A meio da tarde já apetece um petisco, “comida de convívio” preparada para partilhar. Do arroz de grelos à salada de orelha de porco, ficam o atum de cebolada, a salada de polvo com tomate, o pica-pau ou a sapateira recheada, além dos 14 em falta. São “petiscos ligeiramente mais requintados do que o que poderá encontrar numa tasca normal” estes que o chef português propõem no seu livro.
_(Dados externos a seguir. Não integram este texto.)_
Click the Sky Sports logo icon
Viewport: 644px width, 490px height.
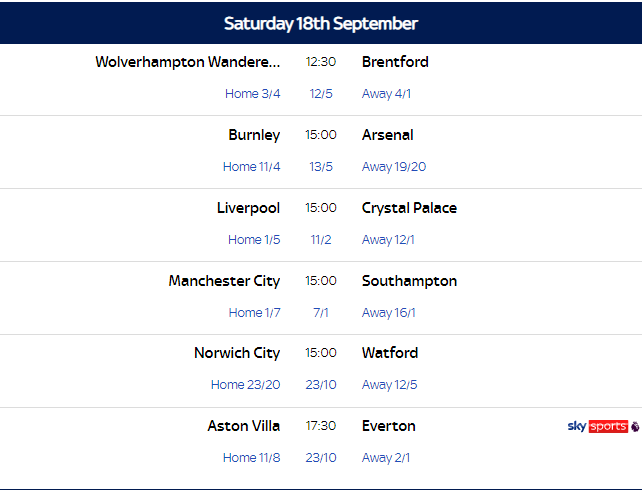(x=598, y=426)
A vintena de pratos continua na secção do jantar. Aqui, Nuno Mendes escreve acerca deste momento do dia, dos pratos adoptados – e adaptados – pelos chefs de cozinha portugueses, com particular ênfase nas regiões de Trás-os-Montes e do Alentejo. Esta última influencia bastante a cozinha do autor do livro ou não fosse a sua família proveniente de terras além Tejo. “Há duas gerações atrás ninguém era de Lisboa”, afirma. Assim, a viagem torna-se ainda mais rica, com o arroz de marisco, o bacalhau à Brás, a caldeirada, a chanfana, o arroz de pato ou o frango na púcara. Um regalo para os apreciadores de comida de tacho.
Vamos à sobremesa? Os ovos são, salvo raras excepções, o principal ingrediente de tão gulosa parte das nossas refeições. Deixamos alguns dos 11 doces exemplares da nossa infância para acicatar o palato, como o arroz doce, o pão de ló, as farófias ou o bolo de bolacha.
Mas o “Lisboeta” não termina aqui. Há ainda uma lista e nove propostas de sandes para preparar e comer sempre que o corpo pedir, inclusive o bolo do caco e a tão apreciada broa.
No fim, os leitores são presenteados com um mapa de Lisboa, onde estão localizados os cafés, as tascas, os restaurantes, as mercearias e os bares preferidos do chef Nuno Mendes. Pelo meio há estórias para explorar.
Relembramos que o chef português radicado, há 15 anos, em Londres – onde começou com o The Loft Project e o restaurante Viajante, prosseguiu com a Taberna do Mercado e tem o Chiltern Firehouse e, o mais recente, Mãos –, está prestes a concretizar aquilo que, talvez, pudéssemos chamar de sonho: regressar à sua cidade-natal.
Se regressar aqui , no final pode ler “Adoraria fazer qualquer coisa em Portugal até certo ponto… O projecto certo, no sítio certo e na altura certa.” Desta feita, Nuno Mendes será o chef criativo do BAHR, o novo restaurante do Bairro Alto Hotel, com inauguração prevista para Abril de 2019.
Só para fechar, fica o desafio aos leitores deste “Lisboeta”: “Quero que as pessoas levem este livro para a cozinha”.